Restrict the output to the lines below starting at the one that contains "Add a widget with plus icon" and ending at the one that contains "Task: Open tagged BC Luraa profile link", and restate them word for word, both ends included.

> **Saved data entries**:
════════════════

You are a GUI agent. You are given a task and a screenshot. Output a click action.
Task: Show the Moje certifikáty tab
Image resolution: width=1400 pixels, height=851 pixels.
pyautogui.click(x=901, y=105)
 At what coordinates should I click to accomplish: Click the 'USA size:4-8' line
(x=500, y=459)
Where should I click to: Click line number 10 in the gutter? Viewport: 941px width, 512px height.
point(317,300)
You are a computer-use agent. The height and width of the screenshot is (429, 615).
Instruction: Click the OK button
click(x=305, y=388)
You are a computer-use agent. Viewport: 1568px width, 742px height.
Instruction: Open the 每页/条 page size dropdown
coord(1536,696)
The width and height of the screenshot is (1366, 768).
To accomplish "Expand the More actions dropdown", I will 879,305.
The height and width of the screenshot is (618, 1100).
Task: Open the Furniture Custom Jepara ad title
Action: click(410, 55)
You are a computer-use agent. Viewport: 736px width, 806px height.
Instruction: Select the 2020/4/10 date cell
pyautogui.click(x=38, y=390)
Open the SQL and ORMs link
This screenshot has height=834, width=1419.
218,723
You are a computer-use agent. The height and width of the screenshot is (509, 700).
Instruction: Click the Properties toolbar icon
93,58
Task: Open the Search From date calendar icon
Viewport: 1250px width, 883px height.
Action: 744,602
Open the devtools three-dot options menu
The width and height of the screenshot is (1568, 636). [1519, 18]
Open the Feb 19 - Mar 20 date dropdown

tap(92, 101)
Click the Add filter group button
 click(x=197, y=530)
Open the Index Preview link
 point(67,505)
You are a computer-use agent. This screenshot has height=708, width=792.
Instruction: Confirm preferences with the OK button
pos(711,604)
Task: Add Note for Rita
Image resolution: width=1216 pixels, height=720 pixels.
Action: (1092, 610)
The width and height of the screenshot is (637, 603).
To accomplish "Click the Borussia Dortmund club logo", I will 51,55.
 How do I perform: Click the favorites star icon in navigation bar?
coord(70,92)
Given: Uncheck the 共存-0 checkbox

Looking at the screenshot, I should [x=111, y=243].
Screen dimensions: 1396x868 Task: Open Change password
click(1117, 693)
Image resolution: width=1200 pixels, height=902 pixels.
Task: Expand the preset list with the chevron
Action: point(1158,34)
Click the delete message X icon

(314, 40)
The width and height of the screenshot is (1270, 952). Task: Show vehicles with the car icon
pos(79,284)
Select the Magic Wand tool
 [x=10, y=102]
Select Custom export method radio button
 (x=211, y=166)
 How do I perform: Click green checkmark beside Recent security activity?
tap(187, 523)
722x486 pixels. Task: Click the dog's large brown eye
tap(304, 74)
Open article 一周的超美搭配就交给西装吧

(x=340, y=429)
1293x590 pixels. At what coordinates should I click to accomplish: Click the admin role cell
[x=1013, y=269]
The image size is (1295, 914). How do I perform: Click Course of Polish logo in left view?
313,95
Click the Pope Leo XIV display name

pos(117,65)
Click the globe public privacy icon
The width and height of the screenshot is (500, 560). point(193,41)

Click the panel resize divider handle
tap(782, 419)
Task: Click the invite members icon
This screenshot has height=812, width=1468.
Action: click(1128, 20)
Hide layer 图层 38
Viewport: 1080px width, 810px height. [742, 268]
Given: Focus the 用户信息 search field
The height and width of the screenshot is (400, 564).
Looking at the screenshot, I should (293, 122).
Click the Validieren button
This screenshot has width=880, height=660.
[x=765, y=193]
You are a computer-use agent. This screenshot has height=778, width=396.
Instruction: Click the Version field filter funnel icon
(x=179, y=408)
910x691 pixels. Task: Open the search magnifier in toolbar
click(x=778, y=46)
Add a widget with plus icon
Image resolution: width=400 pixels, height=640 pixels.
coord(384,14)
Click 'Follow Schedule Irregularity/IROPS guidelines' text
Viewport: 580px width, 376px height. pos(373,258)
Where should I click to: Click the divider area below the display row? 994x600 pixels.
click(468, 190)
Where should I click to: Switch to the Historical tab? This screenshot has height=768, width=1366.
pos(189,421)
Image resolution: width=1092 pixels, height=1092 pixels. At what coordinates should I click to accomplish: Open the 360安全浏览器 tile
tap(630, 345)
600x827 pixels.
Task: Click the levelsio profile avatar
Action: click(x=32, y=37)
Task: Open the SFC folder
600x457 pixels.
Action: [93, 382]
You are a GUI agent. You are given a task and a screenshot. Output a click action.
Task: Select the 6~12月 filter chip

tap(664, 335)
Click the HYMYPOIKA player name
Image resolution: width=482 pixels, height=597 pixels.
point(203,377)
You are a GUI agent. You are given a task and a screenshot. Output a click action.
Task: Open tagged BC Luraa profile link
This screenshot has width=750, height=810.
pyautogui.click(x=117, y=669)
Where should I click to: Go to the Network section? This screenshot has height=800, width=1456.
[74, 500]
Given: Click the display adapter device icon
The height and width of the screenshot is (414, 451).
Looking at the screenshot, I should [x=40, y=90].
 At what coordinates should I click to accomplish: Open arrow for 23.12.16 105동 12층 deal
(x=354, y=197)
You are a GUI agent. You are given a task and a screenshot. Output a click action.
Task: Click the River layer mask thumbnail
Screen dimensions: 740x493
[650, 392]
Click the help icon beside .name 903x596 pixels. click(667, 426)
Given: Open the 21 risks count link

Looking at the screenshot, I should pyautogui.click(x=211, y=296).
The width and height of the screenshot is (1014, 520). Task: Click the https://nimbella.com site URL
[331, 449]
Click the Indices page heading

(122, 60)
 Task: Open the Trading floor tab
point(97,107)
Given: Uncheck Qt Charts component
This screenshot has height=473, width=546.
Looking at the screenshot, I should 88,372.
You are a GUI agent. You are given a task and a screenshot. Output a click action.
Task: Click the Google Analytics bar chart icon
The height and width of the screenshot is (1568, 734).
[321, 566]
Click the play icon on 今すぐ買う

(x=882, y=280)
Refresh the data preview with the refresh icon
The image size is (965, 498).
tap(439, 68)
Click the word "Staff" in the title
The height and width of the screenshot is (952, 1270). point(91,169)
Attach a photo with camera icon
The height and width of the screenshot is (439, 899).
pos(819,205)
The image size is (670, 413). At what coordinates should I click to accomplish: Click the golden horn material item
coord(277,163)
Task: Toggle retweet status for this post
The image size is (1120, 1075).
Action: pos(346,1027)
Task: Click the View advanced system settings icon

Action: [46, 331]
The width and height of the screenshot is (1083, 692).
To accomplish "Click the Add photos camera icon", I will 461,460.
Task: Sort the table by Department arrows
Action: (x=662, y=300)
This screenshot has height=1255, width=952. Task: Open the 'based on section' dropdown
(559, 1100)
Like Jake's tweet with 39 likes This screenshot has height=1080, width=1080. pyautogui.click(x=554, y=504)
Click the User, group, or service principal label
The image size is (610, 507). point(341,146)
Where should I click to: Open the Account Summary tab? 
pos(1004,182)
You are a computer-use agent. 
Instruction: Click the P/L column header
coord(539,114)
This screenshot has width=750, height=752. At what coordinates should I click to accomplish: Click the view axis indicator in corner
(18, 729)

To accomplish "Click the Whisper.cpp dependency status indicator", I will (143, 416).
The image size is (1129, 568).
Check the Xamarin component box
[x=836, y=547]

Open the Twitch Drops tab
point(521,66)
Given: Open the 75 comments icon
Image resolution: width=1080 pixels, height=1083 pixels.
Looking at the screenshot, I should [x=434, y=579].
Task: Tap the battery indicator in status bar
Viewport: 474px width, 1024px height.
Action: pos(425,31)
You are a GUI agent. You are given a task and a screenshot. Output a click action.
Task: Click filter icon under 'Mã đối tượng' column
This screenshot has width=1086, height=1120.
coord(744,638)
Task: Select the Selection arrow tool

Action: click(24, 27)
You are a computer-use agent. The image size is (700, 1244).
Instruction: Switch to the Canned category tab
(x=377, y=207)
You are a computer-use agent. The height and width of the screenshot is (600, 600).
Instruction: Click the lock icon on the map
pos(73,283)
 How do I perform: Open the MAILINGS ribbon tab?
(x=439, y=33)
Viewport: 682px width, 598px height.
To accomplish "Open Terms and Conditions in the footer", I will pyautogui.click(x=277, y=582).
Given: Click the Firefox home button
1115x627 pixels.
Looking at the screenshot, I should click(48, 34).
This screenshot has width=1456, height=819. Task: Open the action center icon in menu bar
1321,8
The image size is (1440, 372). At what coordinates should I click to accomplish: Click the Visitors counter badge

════════════════

> **Task answer**:
Add a widget with plus icon
Image resolution: width=400 pixels, height=640 pixels.
coord(384,14)
Click 'Follow Schedule Irregularity/IROPS guidelines' text
Viewport: 580px width, 376px height. pos(373,258)
Where should I click to: Click the divider area below the display row? 994x600 pixels.
click(468, 190)
Where should I click to: Switch to the Historical tab? This screenshot has height=768, width=1366.
pos(189,421)
Image resolution: width=1092 pixels, height=1092 pixels. At what coordinates should I click to accomplish: Open the 360安全浏览器 tile
tap(630, 345)
600x827 pixels.
Task: Click the levelsio profile avatar
Action: click(x=32, y=37)
Task: Open the SFC folder
600x457 pixels.
Action: [93, 382]
You are a GUI agent. You are given a task and a screenshot. Output a click action.
Task: Select the 6~12月 filter chip

tap(664, 335)
Click the HYMYPOIKA player name
Image resolution: width=482 pixels, height=597 pixels.
point(203,377)
You are a GUI agent. You are given a task and a screenshot. Output a click action.
Task: Open tagged BC Luraa profile link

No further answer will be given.